== Reading passage ==

Saturday, August 11, 2012

On Getting Over It

Ever have one of those days when you're just kinda over it?

I'm feeling like that right now. Yesterday I (re)started IVs after 11 months off. Honestly, I really wanted to make a year. I really wanted to get my port out. I really wanted to just be done with all this infection nonsense. And yes, of course I realize that 11 months is, in a word, awesome. I can still vividly remember a time (read: last year) when I would have given pretty much anything for 11 months. So yes, in that sense, I know that griping about 11 months is silly. When I think about my friends still fighting for their lives or struggling for breath I remember that I have zero right to complain at this point in my life, skipping along as I am with my gorgeous new lungs. But, darn it, I still really wanted to hit that year mark. For whatever ridiculous, petty, selfish, and deeply human reason, that goal was important to me. So I'm a little bummed out about being back on IVs, even if I should be grateful. So sue me -- that is, if you want to risk it.

I woke up a few days ago feeling, well, lousy. I had a sore throat, and I was coughing some. Nothing terrible, mind you, just kind of . . . off. I'd been having some pesky but relatively unconcerning symptoms for a few days -- mostly just a slightly elevated heart rate and some high blood sugars, and a couple of instances where I felt breathless. Then the other night I climbed the stairs in my apartment and starting feeling breathless and wheezy. I grabbed my pulseox more out of habit than concern and popped it on my finger.

91.

Ridiculous, I thought. I haven't been below 96 or so since my transplant, even when sick, and I typically run at 100 these days. So I switched the batteries, put it back on and . . .

92.

I almost laughed out loud at that point, just because it seemed so impossible. I walked into my living room, plugged in my old monster wall pulseox that came with my O2 concentrator (the same pulseox that I haven't used in 2 full years), and stuck my finger in the monitor.

91.

And that's when I just got angry.

I did manage to get it back up about an hour or two later, after several sinus rinses and finally coughing up what looked like an old-fashioned CF mucus plug. And then the next day I put my normal skepticism aside and dutifully called my coordinator like a good little patient. I didn't tell her that I first recognized the problem while walking up the stairs after watching both "Toddlers and Tiaras" and "Here Comes Honey Boo Boo" on TLC (hey, there are some things even my transplant team doesn't need to know!), but I was pretty honest about the rest of it. The weird thing is that I don't have a fever, am not coughing heavily, and don't have a ton of other symptoms other than some yellowish mucus and a persistent sore throat (and I've lost some weight, but I tend to lose weight if I so much as look at a low fat muffin, so that's not much help). In fact, after two days on antibiotics I'm starting to feel like nothing was ever wrong in the first place.

== Exercise prompt ==
Continue the blog post about going back on IVs after eleven months off, picking up right after its final sentence.

== Input data ==
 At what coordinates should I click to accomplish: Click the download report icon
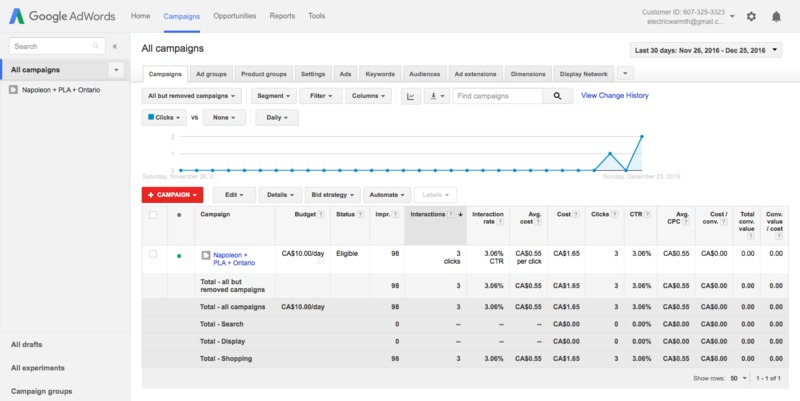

==

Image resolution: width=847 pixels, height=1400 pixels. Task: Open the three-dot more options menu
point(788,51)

==

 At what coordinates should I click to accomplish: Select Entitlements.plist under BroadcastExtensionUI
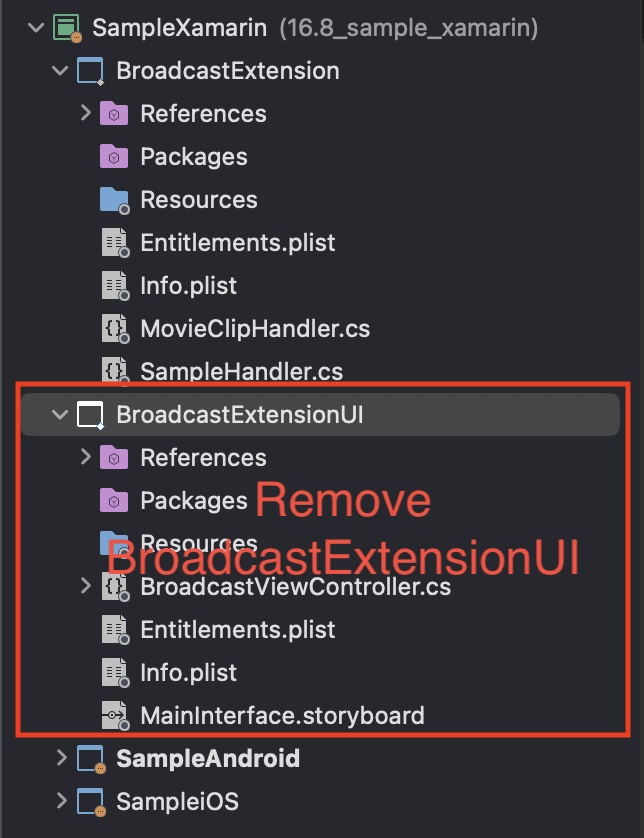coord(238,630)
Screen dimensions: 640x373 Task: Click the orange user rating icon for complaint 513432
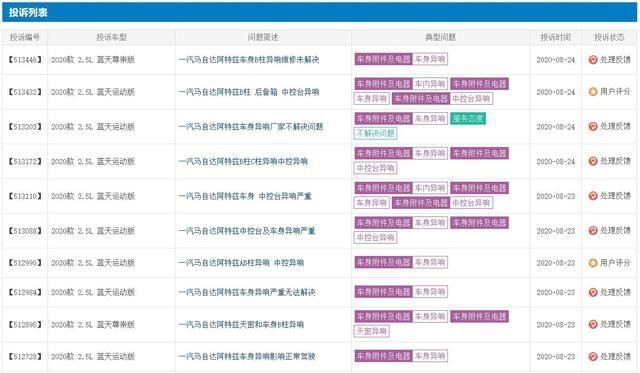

== Response to this task ==
Except for those pesky O2 sats, that is. They keep dipping and rising, apparently just for the fun of it. When I'm walking around they can go down to the low 90s, and when I'm sitting or lying down they tend to hang out around 97-98.  Other than that everything seems to be looking up, and my mucus and cough have already settled down to pretty much nothing. I'm not sure how the bronchoscopy I have scheduled for Monday is going to go. If I continue to clear things out with rinses and the cough continues to lessen, I'd guess that it won't really show anything at all, which of course is my preferred result.

I think what has me feeling "over it" right now is, more than anything, the fact that I just don't understand. I'd like to agree with my docs that this is/was a bacterial infection -- especially since I guess there has been some improvement with antibiotics -- but it sure doesn't feel like it used to when I'd have exacerbations. And I'd like to think that I'm just overreacting and it's absolutely nothing (aside from the obvious embarrassment of wasting my doc's time, which I HATE doing and is actually my number one hang-up as a patient), but then I'm not sure how to explain the dips in numbers. Here's hoping that I have some sort of weird energy field in my apartment right now that causes all pulseox machines to go crazy and spit out phony results, but I'm guessing the chances of that are kinda slim.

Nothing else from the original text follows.